The storm has gradually lost intensity, weakening to a tropical depression early Monday morning.
"Even though Cristobal will lose its tightly wound wind field, as it transitions to a rainstorm, strong winds can still occur over a broad area," according to AccuWeather Senior Meteorologist Alex Sosnowski.
This will be due in part to Cristobal's circulation getting caught up in a non-tropical storm set to eject out of the Rockies early this week. As these system's interact and perhaps merge, winds will become strong over a broad area of the Midwest and Great Lakes region.
(Image credit: Accuweather)
Heavy Rain and Thunderstorms Expected
As Cristobal moves inland, conditions will begin to gradually improve along the Louisiana coast, as areas of heavier rain and thunderstorms drench Arkansas into Monday night.
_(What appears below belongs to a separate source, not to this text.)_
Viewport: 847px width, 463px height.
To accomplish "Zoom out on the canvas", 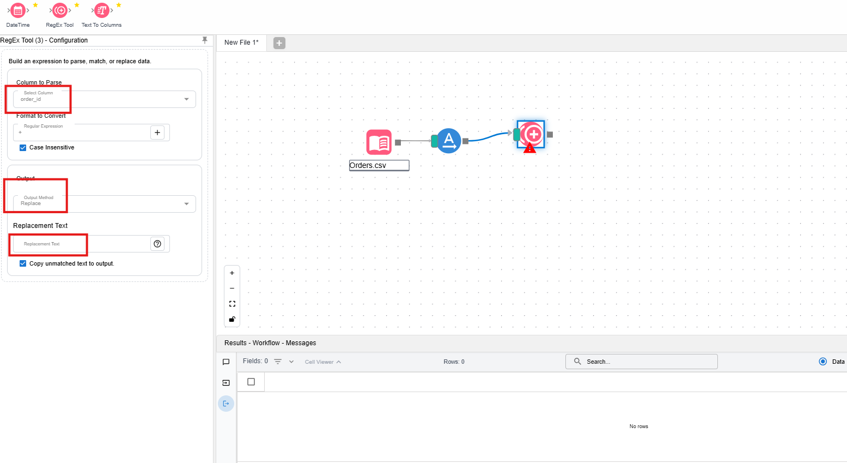I will click(232, 288).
Cristobal will continue to pick up forward speed on Tuesday and downpours are expected to spread from Missouri to Wisconsin and Minnesota. By Tuesday night, rain will cross the Canadian border and spread across parts of southern Ontario.
The increased speed of the storm will help to keep rainfall totals lower compared to the central Gulf Coast region. However, the amount of rainfall expected can still be enough to trigger flash flooding.
Two to 4 inches of rain are forecast across much of the Mississippi Valley, with an AccuWeather Local StormMax™ of 6 inches.
According to AccuWeather Meteorologist Courtney Travis, this amount of rain could cause creeks and streams across the Midwest to rise. However, more widespread river flooding may develop in the lower Mississippi Valley later this week or this weekend as runoff slowly flows downstream.
Otherwise, Cristobal will threaten areas of flash flooding, especially in low-lying and poor drainage areas.
"The quick speed will limit any prolonged impacts compared to if the storm was more slow-moving like it will be in the lower Mississippi Valley," added Roys.
In addition to the risk of flooding, there will be the potential for isolated tornadoes to be spawned where heavy thunderstorms erupt to the east of Cristobal's circulation.
Winds will begin to howl over a large swath of the region Tuesday into Wednesday, with widespread gusts of 40-50 mph and an AccuWeather Local StormMax™ of 60 mph.
"It will get windy for a 12- to 24-hour period around the western and northern Great Lakes region, likely windy enough to be of concern for small craft due to rough wave action," Sosnowski said while referring to lakes Michigan, Superior, and Huron.
Such strong winds are of particular concern given that trees are fully leafed and the ground will already be saturated, likely leading to an increased risk of fallen trees and power outages.
Because of the record high water levels currently being observed across the western Great Lakes, lakeshore flooding will become a concern on Wednesday as well. Wave heights of 4-8 feet, with some building, even higher are possible.
Rain, thunderstorms, and gusty winds will taper off across the Midwest late in the week as Cristobal lifts northeastward into Canada.
"The rainstorm portion of Cristobal may make its all the way to James Bay in northern Ontario and Quebec, which is quite rare for a former tropical feature in the late summer and autumn, let alone June," Sosnowski said.